◆ Directive
Could you return, word for word, every line from the start of the rows below through the line containing "(x=192, y=347)", leaving out the pictures?

-------- Available records

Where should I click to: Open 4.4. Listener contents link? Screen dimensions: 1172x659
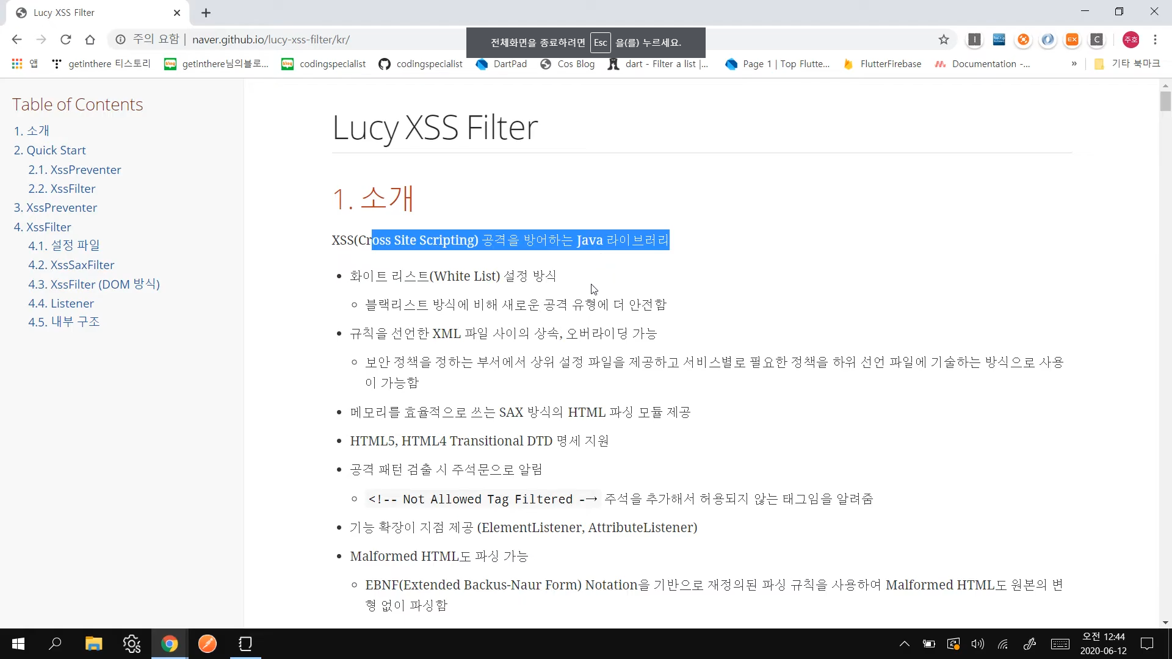[x=61, y=303]
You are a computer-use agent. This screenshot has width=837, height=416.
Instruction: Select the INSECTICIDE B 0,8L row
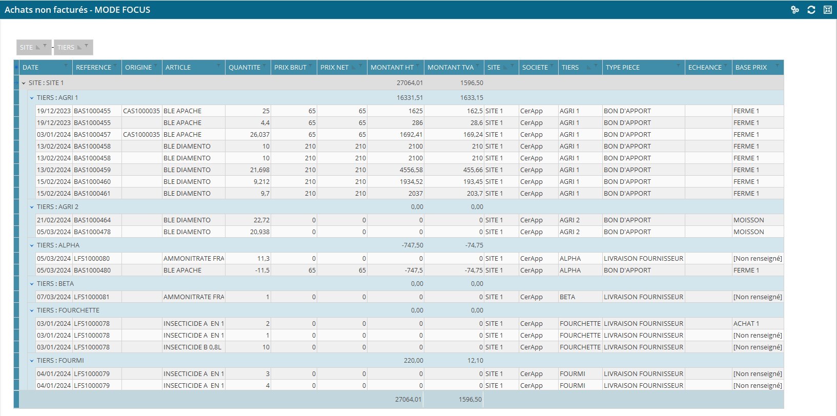(x=192, y=347)
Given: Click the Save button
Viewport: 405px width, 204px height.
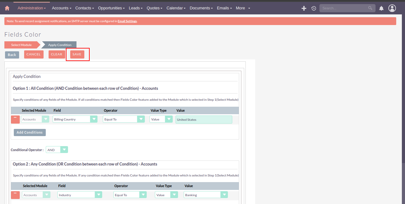Looking at the screenshot, I should (x=77, y=54).
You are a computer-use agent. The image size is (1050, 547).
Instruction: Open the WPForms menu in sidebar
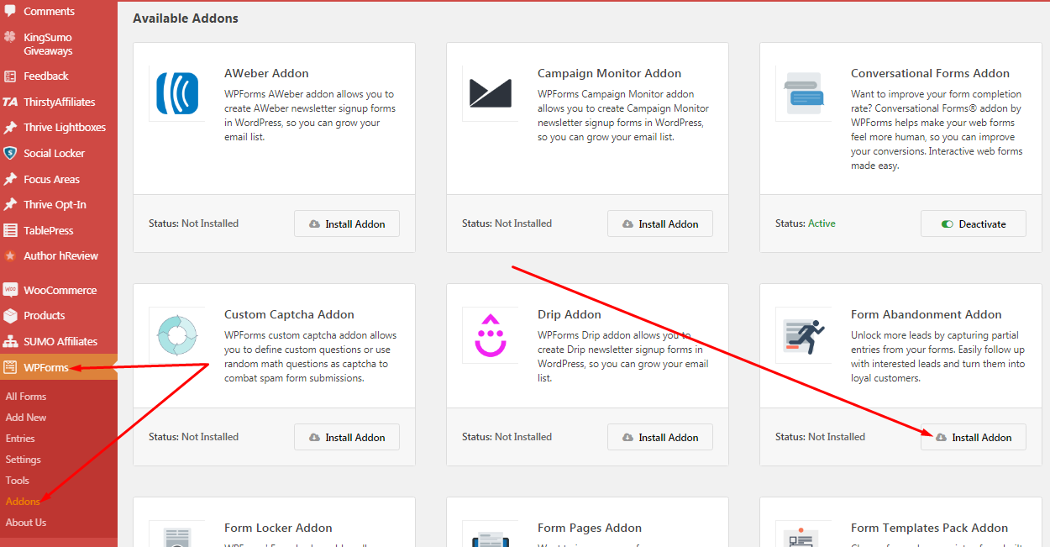click(x=45, y=367)
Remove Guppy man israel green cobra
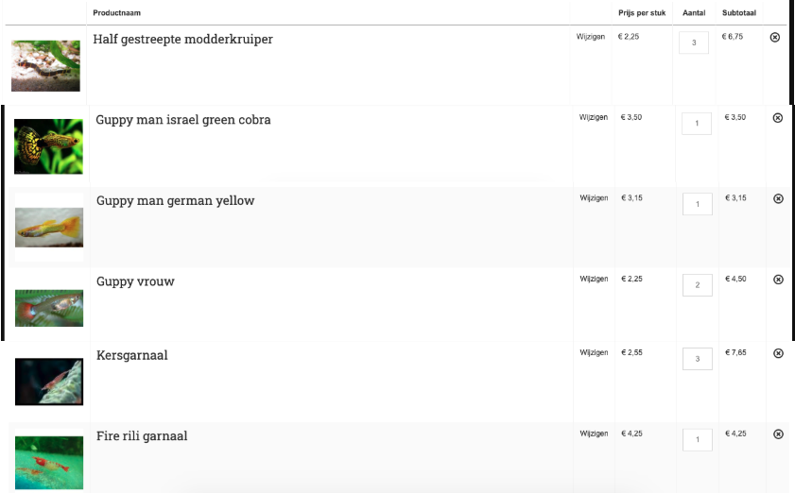Image resolution: width=795 pixels, height=493 pixels. [778, 118]
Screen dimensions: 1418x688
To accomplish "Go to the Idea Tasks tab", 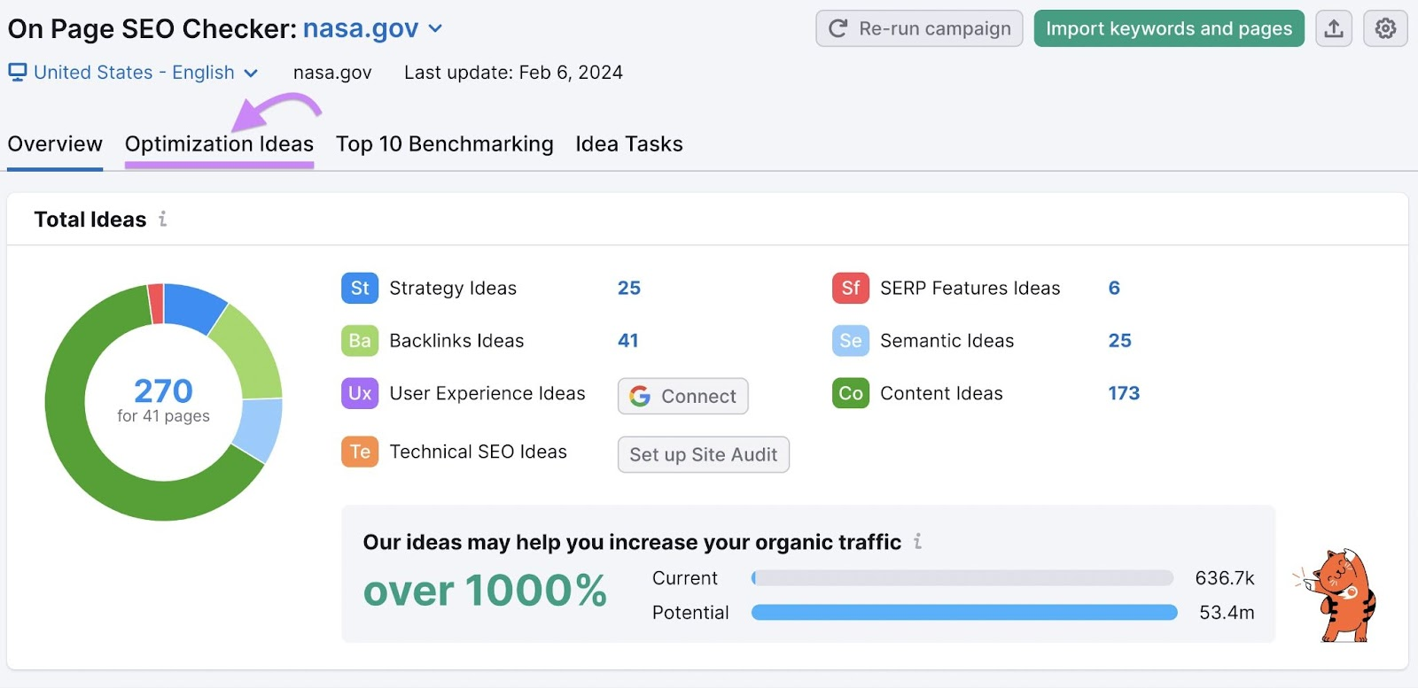I will pyautogui.click(x=628, y=144).
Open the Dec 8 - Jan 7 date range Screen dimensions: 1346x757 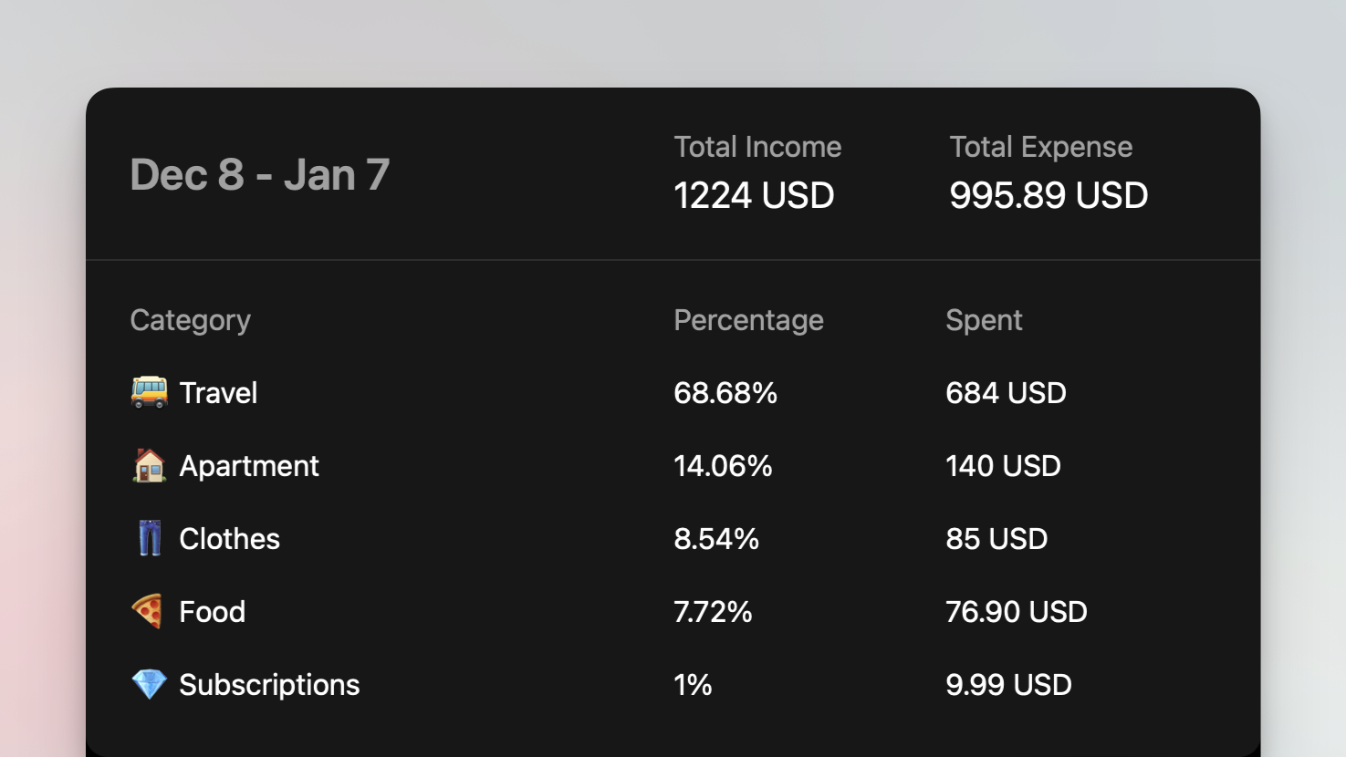pos(259,174)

----------------

◆ Answer to the problem
Where should I click to: Open 4.4. Listener contents link? Screen dimensions: 1172x659
[x=61, y=303]
You are a computer-use agent. This screenshot has width=837, height=416.
Instruction: Select the INSECTICIDE B 0,8L row
(x=192, y=347)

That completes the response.